### Stored items
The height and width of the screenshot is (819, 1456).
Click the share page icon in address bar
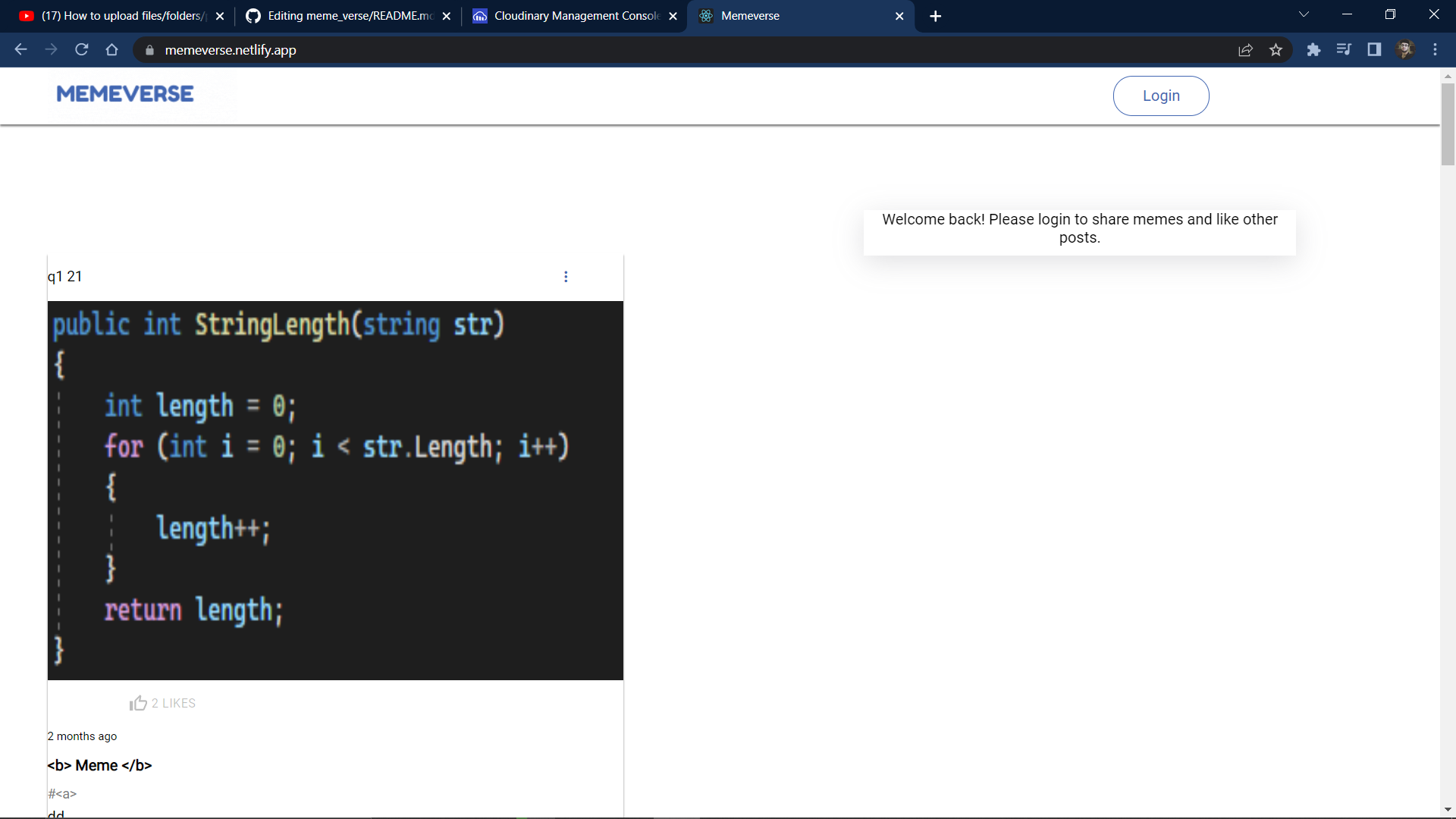(1245, 50)
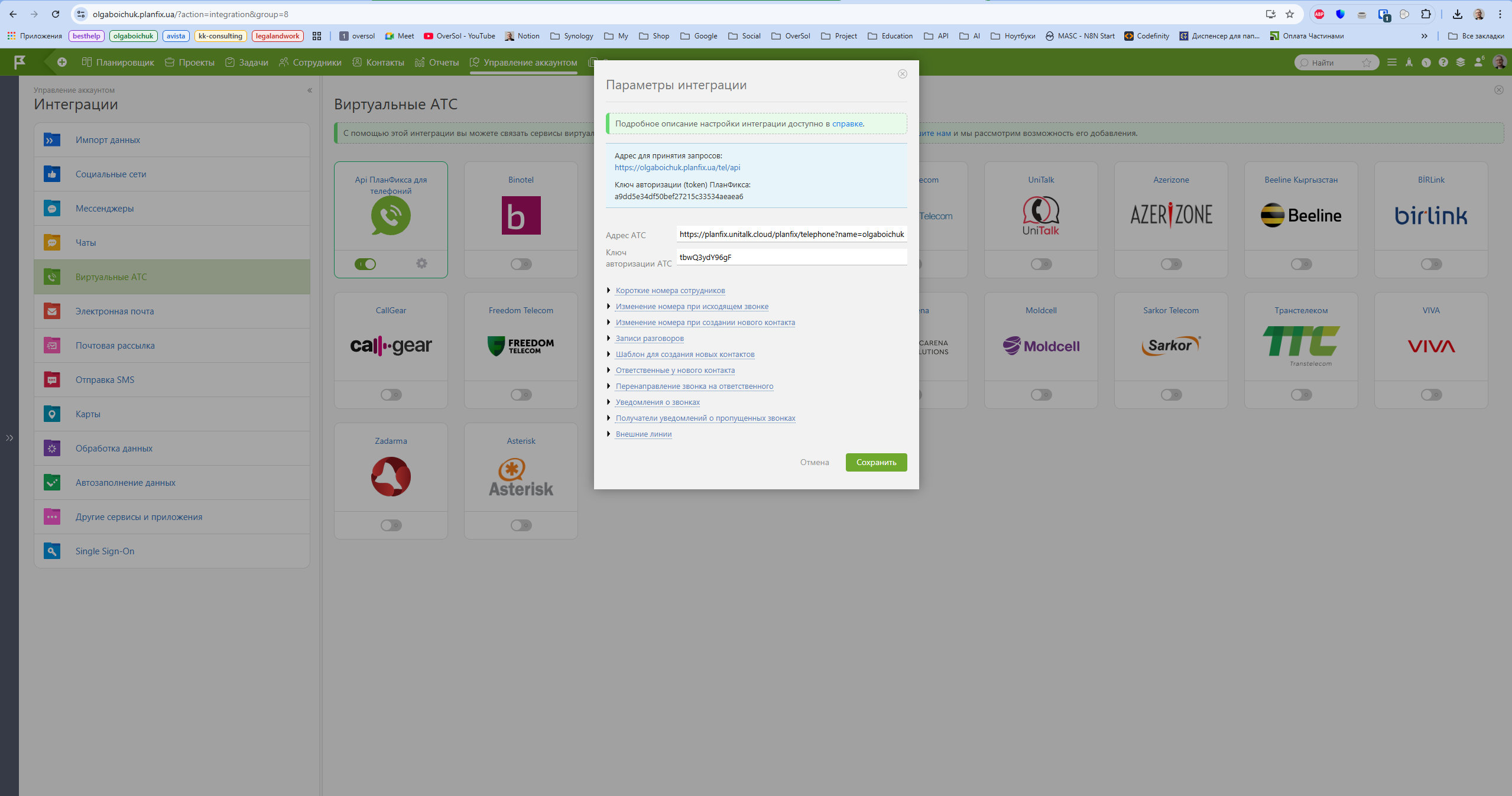Expand Короткие номера сотрудников section
The image size is (1512, 796).
(670, 290)
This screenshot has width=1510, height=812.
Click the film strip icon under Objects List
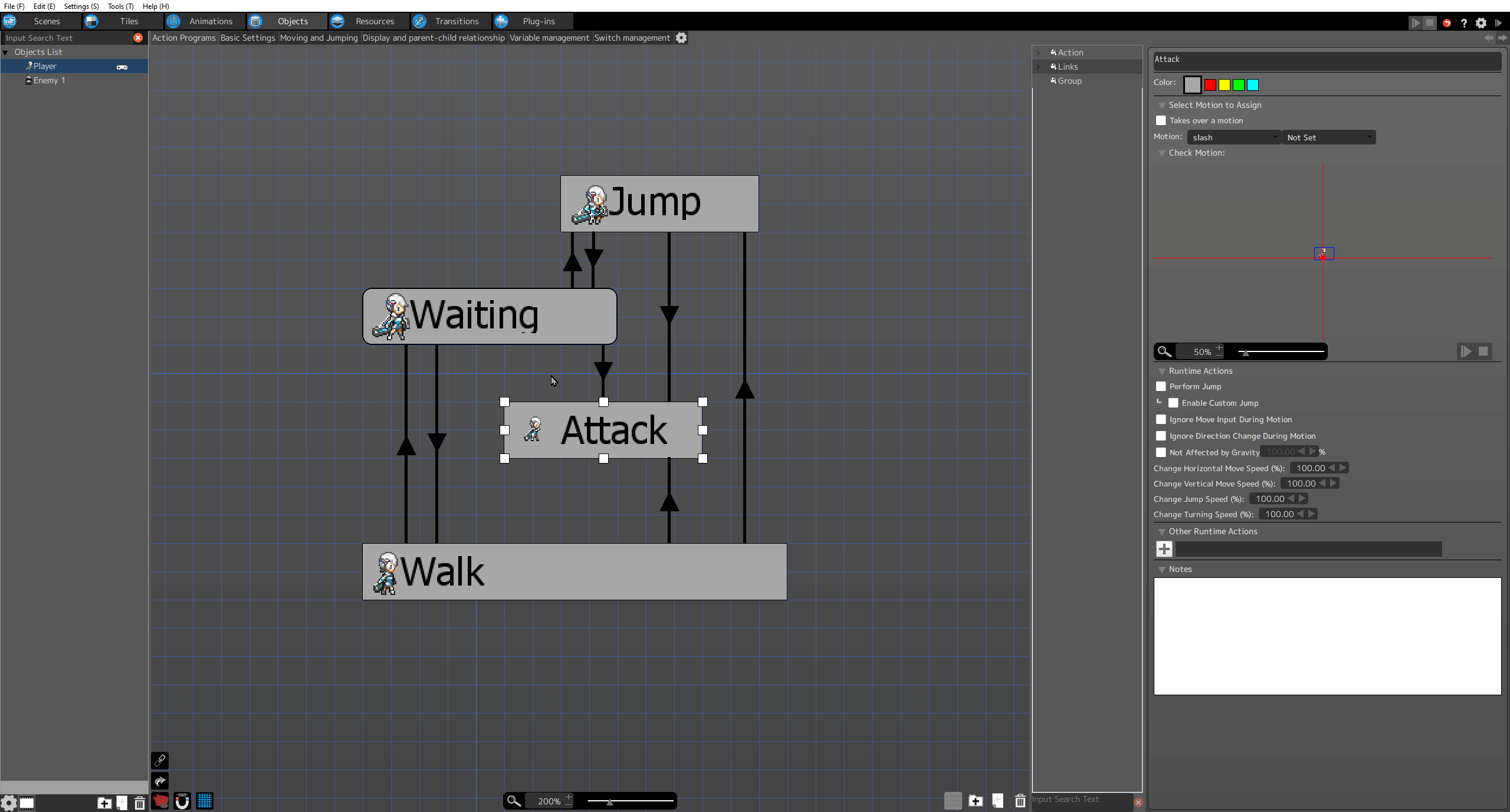[27, 803]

### Work required
Your output should be only the lines from the line with "This screenshot has width=1510, height=812." through the end of the data, exactly as they stand, and no pictures.

### Result for this task
This screenshot has width=1510, height=812.
Click the film strip icon under Objects List
[27, 803]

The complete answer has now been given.